1

I have two kernels that process some data sequentially (launched with only one thread). I want to combine the two so that I can have one kernel to launch with two threads. After doing so, I was expecting to get an exec time of max(kernel1, kernel2) but what I got was the sum of the two exec times. I narrowed down the problem to something like the code below.

#include "cuda_runtime.h"
#include "device_launch_parameters.h"

#include <stdio.h>
#include<iostream>
#include<string>
#include<vector>
#include<random>
#include<functional>
#include<algorithm>
#include<iterator>

__global__ void dummyKernel(const float *d_data_Re, const float *d_data_Im,
    float *d_out_Re, float *d_out_Im, const int dataLen) {
    int i{ threadIdx.x };
    if (i == 0) {
        printf("Thread zero started \n");
        for (int j{}; j < 1000000; j++)
            d_out_Re[j%dataLen] = sqrtf(2) + d_data_Re[j%dataLen] * (j % 4 == 1);
        printf("Thread zero finished \n");
    }
    else if (i == 1) {
        printf("Thread one started \n");
        for (int j{}; j < 1000000; j++)
            d_out_Im[j%dataLen] = sqrtf(2) + d_data_Im[j%dataLen] * (j % 4 == 1);
        printf("Thread one finished \n");
    }
}

__global__ void dummyKernel2(const float *d_data_Re, const float *d_data_Im,
    float *d_out_Re, float *d_out_Im, const int dataLen) {
    int i{ threadIdx.x };
    //if (i == 0) {
        printf("Thread zero started \n");
        for (int j{}; j < 1000000; j++)
            d_out_Re[j%dataLen] = sqrtf(2) + d_data_Re[j%dataLen] * (j % 4 == 1);
        printf("Thread zero finished \n");
    //}
    //else if (i == 1) {
    //  printf("Thread one started \n");
    //  for (int j{}; j < 1000000; j++)
    //      d_out_Im[j%dataLen] = sqrtf(2) + d_data_Im[j%dataLen] * (j % 4 == 1);
    //  printf("Thread one finished \n");
    //}
}

int main()
{
    cudaError_t cudaStatus = cudaSetDevice(0);
    if (cudaStatus != cudaSuccess) {
        fprintf(stderr, "cudaSetDevice failed!  Do you have a CUDA-capable GPU installed?");
        return 1;
    }

    const int sizeOfFrame = 2 * 1024 * 1024;
    std::vector<float> data_re(sizeOfFrame), data_im;
    //random number generator
    std::uniform_real_distribution<float> distribution(0.0f, 2.0f); //Values between 0 and 2
    std::mt19937 engine; // Mersenne twister MT19937
    auto generator = std::bind(distribution, engine);
    std::generate_n(data_re.begin(), sizeOfFrame, generator);
    std::copy(data_re.begin(), data_re.end(), std::back_inserter(data_im));
    //

    float *d_data_re, *d_data_im;
    cudaMalloc(&d_data_re, sizeOfFrame * sizeof(float));
    cudaMalloc(&d_data_im, sizeOfFrame * sizeof(float));
    cudaMemcpy(d_data_re, data_re.data(), sizeOfFrame * sizeof(float), cudaMemcpyHostToDevice);
    cudaMemcpy(d_data_im, data_im.data(), sizeOfFrame * sizeof(float), cudaMemcpyHostToDevice);

    float *d_pll_out_re, *d_pll_out_im;
    cudaMalloc(&d_pll_out_re, sizeOfFrame * sizeof(float));
    cudaMalloc(&d_pll_out_im, sizeOfFrame * sizeof(float));

    dummyKernel << <1, 2 >> >(d_data_re, d_data_im,
        d_pll_out_re, d_pll_out_im, sizeOfFrame);
    cudaDeviceSynchronize();

    // cudaDeviceReset must be called before exiting in order for profiling and
    // tracing tools such as Nsight and Visual Profiler to show complete traces.
    cudaStatus = cudaDeviceReset();
    if (cudaStatus != cudaSuccess) {
        fprintf(stderr, "cudaDeviceReset failed!");
        return 1;
    }

    return 0;
}

btw I got the code for random number generator from an answer to this question.
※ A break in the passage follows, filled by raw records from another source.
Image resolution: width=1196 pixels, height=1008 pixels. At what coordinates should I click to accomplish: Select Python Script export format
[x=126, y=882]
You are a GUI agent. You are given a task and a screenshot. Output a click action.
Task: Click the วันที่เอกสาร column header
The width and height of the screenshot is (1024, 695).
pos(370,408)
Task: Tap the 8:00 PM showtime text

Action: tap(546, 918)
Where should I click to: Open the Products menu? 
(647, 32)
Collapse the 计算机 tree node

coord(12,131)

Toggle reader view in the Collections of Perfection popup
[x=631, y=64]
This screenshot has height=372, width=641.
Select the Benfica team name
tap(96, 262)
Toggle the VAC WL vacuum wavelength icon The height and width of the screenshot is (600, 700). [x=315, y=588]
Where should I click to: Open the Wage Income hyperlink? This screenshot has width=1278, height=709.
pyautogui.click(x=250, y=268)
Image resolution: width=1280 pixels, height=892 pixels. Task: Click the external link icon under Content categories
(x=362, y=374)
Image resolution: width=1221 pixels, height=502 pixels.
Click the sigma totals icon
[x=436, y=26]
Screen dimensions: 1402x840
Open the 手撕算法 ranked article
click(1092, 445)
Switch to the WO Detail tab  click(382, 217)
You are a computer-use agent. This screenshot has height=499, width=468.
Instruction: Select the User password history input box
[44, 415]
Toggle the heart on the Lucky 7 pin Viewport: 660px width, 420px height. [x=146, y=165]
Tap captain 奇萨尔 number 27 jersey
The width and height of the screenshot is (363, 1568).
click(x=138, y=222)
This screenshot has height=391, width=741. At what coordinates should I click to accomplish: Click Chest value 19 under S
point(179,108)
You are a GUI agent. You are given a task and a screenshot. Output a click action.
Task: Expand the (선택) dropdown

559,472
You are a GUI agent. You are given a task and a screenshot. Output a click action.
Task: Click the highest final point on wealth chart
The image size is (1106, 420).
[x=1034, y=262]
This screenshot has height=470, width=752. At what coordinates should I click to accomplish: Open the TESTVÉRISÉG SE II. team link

So, the dummyKernel doesn't do anything useful, I just wanted to have a kernel that took relatively long to finish. If you launch dummyKernel, the order of the output will be "Thread zero started", "Thread zero finished", "Thread one started", "Thread one finished". Sequential. But if you launch dummyKernel2, the order of the output will be "Thread zero started", "Thread zero started", "Thread zero finished", "Thread zero finished" and the exec time is almost half as dummyKernel. I don't understand this behavior and the effect of the if-else I used. OS: Windows 10, GTX 1050 Ti, CUDA Driver/Runtime version: 11.1/10.1.

nasy
  • 78
  • 3
  • 7
  • All conditionals branches are executed serially in warps. This is expected on GPUs (and more specifically the SIMT model). Please read: https://stackoverflow.com/questions/11687500/how-does-cuda-exactly-synchronize-threads-in-a-warp-at-barriers-and-conditional (and likely the CUDA manual). – Jérôme Richard Jan 01 '22 at 10:47
  • So try to start 33 threads (0..32), let thread 1-31 do nothing and use threads 0 and 32 to see, if it makes a change (just for testing/educational purposes - that is not a good setup for parallelization) – Sebastian Jan 01 '22 at 11:23
  • @JérômeRichard Thank you, it's starting to make sense now – nasy Jan 01 '22 at 11:26
  • @Sebastian Thank you, Tested and it solved my problem. – nasy Jan 01 '22 at 12:14
  • In newer Nvidia GPUs (>= Volta) than yours (Pascal) each thread of a warp may execute different program code locations (this is called Independent Thread Scheduling), but it is still advantageous to let the threads of a warp not diverge, especially for coalesced memory accesses. And there is no guarantee that Nvidia won't revert the behaviour back again for future architectures to save die area or e.g. will have 8 subgroups of 4 threads each, which cannot diverge. – Sebastian Jan 01 '22 at 13:28
  • @Sebastian I don't know if I should ask it in a separate question, but I think it could be related to this one. If I have a __syncthreads() in an if condition on threadIdx.x (for example I want to have two group of threads to do two different things), it causes a deadlock on an RTX 3080 whereas on a GTX 1050 Ti it works fine (tested on both). How can this be explained? – nasy Jan 02 '22 at 05:38

1 Answers1

1

Each Cuda multiprocessor has execution units (several each for int, float, special functions, ...). Those work as pipelines, which take several cycles to complete a calculation, but in each cycle a new calculation can be inserted (=scheduled) and several calculations are processed at the same time at different stages of the pipeline.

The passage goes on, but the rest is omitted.